“Funny?” she said. “Why, I don’t think it’s funny at all.”
Si said, “Look, how about another drink?”
Natalie Paskov said, “Oh, I’d love to have a drink with you, Mr....”
“Si,” Si said. He motioned to the bartender with a circular twist of the hand indicating their need for two more of the same. “How come you know so much about it? You don’t meet many people are interested in space any more. In fact, most people are almost contemptuous, like. Think it’s kind of a big boondoggle deal to help use up a lot of materials and all and keep the economy going.”
Natalie said earnestly, “Why, I’ve been a space fan all my life. I’ve read all about it. Have always known the names of all the space pilots and everything about them, ever since I was a child. I suppose you’d say I have the dream that Doctor Girard-Perregaux spoke about.”
Si chuckled. “A real buff, eh? You know, it’s kind of funny. I was never much interested in it. And I got a darn sight less interested after my first run and I found out what space cafard was.”
She frowned. “I don’t believe I know much about that.”
Sitting in the Kudos Room with the most beautiful girl to whom he had ever talked, Si could be nonchalant about the subject. “Old Gubelin keeps that angle mostly hushed up and out of the magazine and newspaper articles. Says there’s enough adverse publicity about space exploration already. But at this stage of the game when the whole ship’s crammed tight with this automatic scientific apparatus and all, there’s precious little room in the conning tower and you’re the only man aboard. The Doc says later on when ships are bigger and there’s a whole flock of people aboard, there won’t be any such thing as space cafard, but...” Of a sudden the right side of Si Pond’s mouth began to tic and he hurriedly took up his drink and knocked it back.

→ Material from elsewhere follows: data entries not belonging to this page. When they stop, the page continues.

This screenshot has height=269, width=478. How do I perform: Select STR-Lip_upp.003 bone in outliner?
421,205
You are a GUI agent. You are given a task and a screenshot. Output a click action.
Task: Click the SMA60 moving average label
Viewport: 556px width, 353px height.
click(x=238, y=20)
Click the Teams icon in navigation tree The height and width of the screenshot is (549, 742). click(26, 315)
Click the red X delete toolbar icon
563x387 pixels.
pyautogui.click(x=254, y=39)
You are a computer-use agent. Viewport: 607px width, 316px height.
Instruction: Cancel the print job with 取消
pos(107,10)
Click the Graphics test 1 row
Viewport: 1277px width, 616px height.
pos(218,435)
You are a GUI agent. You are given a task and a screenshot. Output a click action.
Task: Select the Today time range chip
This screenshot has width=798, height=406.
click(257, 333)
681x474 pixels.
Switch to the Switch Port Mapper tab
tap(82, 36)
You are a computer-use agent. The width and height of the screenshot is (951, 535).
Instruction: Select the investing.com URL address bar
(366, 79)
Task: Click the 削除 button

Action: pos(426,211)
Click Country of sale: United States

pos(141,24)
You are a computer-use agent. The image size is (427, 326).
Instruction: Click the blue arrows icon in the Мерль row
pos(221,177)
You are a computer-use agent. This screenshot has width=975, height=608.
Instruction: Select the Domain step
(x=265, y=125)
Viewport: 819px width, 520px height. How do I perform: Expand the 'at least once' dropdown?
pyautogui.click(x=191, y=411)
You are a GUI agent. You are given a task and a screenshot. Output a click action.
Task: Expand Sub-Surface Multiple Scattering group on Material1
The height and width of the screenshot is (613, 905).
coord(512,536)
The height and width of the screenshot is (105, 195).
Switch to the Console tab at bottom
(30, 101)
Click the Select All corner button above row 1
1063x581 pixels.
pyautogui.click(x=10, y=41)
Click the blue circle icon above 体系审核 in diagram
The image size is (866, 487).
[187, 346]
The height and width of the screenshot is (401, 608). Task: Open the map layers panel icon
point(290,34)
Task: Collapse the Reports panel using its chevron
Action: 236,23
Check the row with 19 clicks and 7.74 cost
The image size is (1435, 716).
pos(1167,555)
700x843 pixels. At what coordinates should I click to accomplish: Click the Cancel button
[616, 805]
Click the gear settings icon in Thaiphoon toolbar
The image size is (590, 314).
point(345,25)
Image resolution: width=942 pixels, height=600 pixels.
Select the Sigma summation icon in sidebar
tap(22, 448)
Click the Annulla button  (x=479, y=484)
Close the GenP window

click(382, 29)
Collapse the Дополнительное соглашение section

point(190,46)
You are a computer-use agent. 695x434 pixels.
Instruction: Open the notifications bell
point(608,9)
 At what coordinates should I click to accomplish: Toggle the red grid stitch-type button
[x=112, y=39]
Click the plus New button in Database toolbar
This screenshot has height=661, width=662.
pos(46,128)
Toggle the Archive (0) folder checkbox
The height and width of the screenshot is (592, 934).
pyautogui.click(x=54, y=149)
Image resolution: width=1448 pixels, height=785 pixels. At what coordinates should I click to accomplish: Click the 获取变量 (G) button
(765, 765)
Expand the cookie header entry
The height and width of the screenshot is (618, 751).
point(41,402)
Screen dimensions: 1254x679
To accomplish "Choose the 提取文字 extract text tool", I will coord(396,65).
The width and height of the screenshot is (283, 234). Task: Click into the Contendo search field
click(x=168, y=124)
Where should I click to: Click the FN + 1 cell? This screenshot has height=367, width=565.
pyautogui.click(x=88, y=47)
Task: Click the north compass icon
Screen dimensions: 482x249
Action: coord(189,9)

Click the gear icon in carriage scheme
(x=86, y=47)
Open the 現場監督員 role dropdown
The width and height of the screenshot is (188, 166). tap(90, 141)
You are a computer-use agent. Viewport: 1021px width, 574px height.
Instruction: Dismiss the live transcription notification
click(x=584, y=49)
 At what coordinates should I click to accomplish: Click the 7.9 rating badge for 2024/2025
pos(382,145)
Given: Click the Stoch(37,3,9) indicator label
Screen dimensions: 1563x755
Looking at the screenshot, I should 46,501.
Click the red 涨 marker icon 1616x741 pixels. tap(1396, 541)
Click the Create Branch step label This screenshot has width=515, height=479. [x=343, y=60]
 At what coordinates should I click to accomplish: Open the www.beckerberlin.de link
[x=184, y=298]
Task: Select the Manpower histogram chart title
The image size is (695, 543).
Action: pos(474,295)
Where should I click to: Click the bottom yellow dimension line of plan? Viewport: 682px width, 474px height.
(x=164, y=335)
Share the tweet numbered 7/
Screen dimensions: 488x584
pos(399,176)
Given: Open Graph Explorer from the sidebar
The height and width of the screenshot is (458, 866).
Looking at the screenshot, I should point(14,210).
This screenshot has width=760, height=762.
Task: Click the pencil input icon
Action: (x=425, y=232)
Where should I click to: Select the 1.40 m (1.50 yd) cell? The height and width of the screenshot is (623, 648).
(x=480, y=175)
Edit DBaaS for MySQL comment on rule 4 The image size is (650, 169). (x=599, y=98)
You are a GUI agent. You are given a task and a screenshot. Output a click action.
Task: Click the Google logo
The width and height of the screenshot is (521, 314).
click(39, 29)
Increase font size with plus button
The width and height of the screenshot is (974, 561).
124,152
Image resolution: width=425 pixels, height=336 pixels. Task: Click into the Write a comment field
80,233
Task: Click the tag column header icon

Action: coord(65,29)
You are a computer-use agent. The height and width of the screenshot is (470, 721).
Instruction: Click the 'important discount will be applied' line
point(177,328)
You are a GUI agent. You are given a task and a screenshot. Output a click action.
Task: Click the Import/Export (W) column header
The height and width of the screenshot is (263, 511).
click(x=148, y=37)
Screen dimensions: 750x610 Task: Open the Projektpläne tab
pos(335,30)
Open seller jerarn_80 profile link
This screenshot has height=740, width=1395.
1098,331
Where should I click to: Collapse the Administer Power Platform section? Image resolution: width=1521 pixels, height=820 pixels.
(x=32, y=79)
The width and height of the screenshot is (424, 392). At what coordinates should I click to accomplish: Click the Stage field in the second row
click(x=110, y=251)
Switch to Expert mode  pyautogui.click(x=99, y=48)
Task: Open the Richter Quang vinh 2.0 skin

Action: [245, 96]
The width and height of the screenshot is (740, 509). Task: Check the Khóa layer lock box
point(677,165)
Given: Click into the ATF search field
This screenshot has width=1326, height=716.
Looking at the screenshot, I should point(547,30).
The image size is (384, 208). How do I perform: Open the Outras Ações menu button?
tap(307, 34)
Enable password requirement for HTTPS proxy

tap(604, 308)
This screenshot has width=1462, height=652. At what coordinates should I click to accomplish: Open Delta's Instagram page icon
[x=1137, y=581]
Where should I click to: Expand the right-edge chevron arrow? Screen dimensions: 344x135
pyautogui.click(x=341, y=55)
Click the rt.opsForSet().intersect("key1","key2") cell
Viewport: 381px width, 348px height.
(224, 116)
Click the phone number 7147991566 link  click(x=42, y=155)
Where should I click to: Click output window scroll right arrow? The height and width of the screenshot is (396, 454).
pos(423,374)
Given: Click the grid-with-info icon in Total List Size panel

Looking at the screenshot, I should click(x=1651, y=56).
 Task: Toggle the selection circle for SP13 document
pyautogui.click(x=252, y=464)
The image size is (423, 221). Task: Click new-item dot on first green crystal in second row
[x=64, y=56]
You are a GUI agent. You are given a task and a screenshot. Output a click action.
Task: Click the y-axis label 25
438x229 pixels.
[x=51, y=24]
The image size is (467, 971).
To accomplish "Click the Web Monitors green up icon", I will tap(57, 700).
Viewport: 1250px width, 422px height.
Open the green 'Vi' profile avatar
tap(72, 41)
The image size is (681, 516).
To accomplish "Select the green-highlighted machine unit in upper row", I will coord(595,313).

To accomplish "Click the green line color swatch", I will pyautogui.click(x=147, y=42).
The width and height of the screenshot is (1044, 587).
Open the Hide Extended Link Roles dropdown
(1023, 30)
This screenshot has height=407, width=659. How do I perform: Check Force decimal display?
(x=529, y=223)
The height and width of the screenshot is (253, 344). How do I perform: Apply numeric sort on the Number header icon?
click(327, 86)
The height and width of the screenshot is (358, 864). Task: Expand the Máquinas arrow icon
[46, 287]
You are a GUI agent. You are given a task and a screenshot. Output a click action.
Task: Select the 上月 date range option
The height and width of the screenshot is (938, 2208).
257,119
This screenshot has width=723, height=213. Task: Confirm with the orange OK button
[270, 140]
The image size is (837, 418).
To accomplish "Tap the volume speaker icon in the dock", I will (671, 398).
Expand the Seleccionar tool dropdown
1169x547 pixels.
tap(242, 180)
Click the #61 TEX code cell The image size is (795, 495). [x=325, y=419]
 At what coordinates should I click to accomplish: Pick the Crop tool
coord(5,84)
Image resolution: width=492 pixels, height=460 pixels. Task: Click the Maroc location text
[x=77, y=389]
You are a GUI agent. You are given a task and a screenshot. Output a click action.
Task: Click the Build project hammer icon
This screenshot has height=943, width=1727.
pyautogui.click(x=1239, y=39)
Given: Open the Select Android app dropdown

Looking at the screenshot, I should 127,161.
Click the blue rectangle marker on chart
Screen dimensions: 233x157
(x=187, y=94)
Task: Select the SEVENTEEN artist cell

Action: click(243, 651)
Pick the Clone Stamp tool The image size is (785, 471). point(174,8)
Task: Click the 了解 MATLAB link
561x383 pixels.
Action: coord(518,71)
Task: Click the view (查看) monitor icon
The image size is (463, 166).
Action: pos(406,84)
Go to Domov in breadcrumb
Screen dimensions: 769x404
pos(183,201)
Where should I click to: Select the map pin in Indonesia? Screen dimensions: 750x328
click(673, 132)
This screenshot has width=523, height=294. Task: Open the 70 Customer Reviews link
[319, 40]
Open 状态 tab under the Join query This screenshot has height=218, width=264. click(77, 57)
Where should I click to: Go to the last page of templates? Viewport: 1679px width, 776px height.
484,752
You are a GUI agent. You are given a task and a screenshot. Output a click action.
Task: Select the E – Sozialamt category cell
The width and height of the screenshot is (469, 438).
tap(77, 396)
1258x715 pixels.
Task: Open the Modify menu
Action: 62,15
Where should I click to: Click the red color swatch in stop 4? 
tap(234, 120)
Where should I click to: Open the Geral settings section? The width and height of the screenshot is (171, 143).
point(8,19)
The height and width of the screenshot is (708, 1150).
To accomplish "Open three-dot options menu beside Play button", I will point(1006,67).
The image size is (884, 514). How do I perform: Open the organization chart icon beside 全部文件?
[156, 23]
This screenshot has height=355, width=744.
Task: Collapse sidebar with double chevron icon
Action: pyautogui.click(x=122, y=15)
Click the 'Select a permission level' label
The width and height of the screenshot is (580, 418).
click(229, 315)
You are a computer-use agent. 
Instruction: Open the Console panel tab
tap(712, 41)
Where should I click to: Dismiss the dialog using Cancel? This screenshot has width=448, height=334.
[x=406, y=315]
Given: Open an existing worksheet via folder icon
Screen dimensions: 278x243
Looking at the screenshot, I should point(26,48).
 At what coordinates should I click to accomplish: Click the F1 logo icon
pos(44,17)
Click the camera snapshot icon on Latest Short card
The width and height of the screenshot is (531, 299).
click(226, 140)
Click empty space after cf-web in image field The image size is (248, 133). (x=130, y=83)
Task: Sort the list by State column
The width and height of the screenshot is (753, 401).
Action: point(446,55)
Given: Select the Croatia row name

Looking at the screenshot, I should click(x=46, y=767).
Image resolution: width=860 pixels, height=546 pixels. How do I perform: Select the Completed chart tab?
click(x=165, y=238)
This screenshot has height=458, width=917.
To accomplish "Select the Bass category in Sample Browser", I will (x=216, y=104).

He cleared his throat. “Let’s talk about some other angle. Look, how about something to eat, Natalie? I’m celebrating my retirement, like. You know, out on the town. If you’re free…”
She put the tip of a finger to her lips, looking for the moment like a small girl rather than an ultra-sophisticate. “Supposedly, I have an appointment,” she said hesitantly.
* * * *
When the mists rolled out in the morning—if it was still morning—it was to the tune of an insistent hotel chime. Si rolled over on his back and growled, “Zo-ro-aster, cut that out. What do you want?”
The hotel communicator said softly, “Checking-out time, sir, is at two o’clock.”
Si groaned. He couldn’t place the last of the evening at all. He didn’t remember coming back to the hotel. He couldn’t recall where he had separated from, what was her name… Natalie.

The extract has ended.